Job quits, defined as voluntary, employee-initiated exits from a job, are directly related to an increase in the number of jobs being created. November saw a whopping 321,000 jobs added to the marketplace, nearly 100,000 more than the monthly average over the past year. Professional and business services were responsible for 86,000 of those jobs, reflecting significant gains in accounting, computer systems design, technical consulting, and engineering. Trucking and health care industries are also experiencing a surge in open positions, creating fierce competition to find the right person for the job.
With all those businesses seeking new talent to fill openings, employees who currently hold less than optimal positions now have greater confidence to begin a job search. Job quits reached their lowest point in April of 2009, when there were just .7 quits for every layoff. Fear of the pink slip kept many employees working hard with their heads down through the worst of the recession, but now that the economy has taken an upward turn, those same employees have begun looking around to see whether a better position is available.

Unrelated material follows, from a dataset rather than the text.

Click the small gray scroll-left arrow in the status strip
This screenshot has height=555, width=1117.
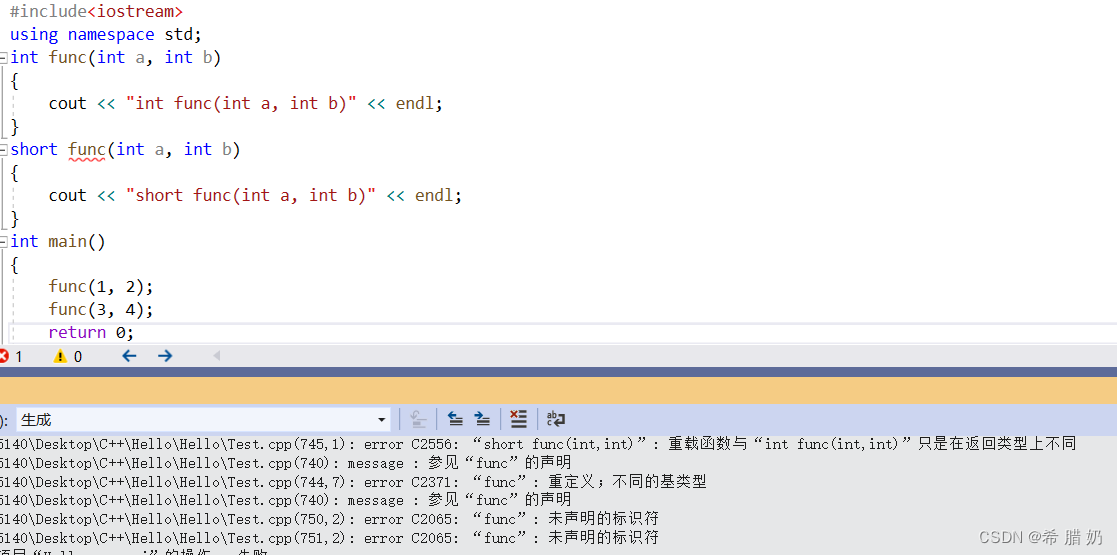[x=216, y=356]
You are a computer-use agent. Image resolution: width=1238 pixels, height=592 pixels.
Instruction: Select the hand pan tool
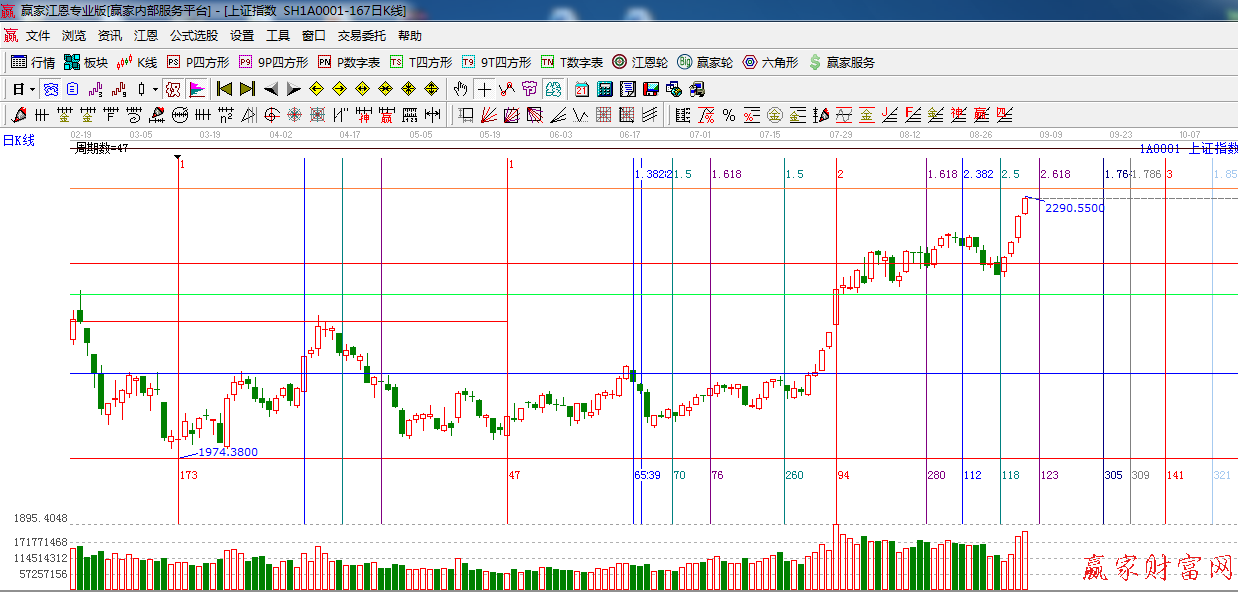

That’s good news for employers, many of whom need to fill technical positions that require specialized skills. Workers looking for a better salary, better utilization of their skills and knowledge, or better work environment may be willing to make a switch when the right offer comes along.
How Do Job Quits Affect Hiring?
Gains in the economy have encouraged more people to consider accepting a more attractive position, a sentiment that is highlighted by the surge in job quitting (and switching). With job openings at their highest level in 13 years, hiring competition has also escalated, especially for jobs in the business and financial sectors. Businesses looking to attract the best talent will need to rethink their hiring strategy. In addition to better compensation and benefits packages, many companies now also offer perks such as:
- Leadership development courses
- Professional development opportunities
- Flex hours
- Signing bonuses
Younger workers, especially, are looking for more than just a great salary. They also want to feel fulfilled professionally and may leave a high-paying position for a comparable one elsewhere that allows them to better use their education and skills. Employers with a strong employee brand based on positive culture may be more appealing to workers than those who have placed less emphasis on work environment.
Companies should also be looking for passive candidates to fill specific niches. When the position requires a specific combination of skills and experience, the best person for the job may not be actively seeking work. That’s when networking and personnel referrals can produce a more successful result than traditional methods.
Keeping Employees on the Payroll
While the job quits numbers have a positive implication, they also mean that employers will need to work harder to keep their best employees. Now is the time to reevaluate compensation packages and consider other means of keeping employees happy in their positions. Many workers cite advancement opportunities, good team fit, and the chance to make meaningful contributions as reasons they love their jobs. At the end of the day, a job that is creatively fulfilling may be more attractive than a signing bonus.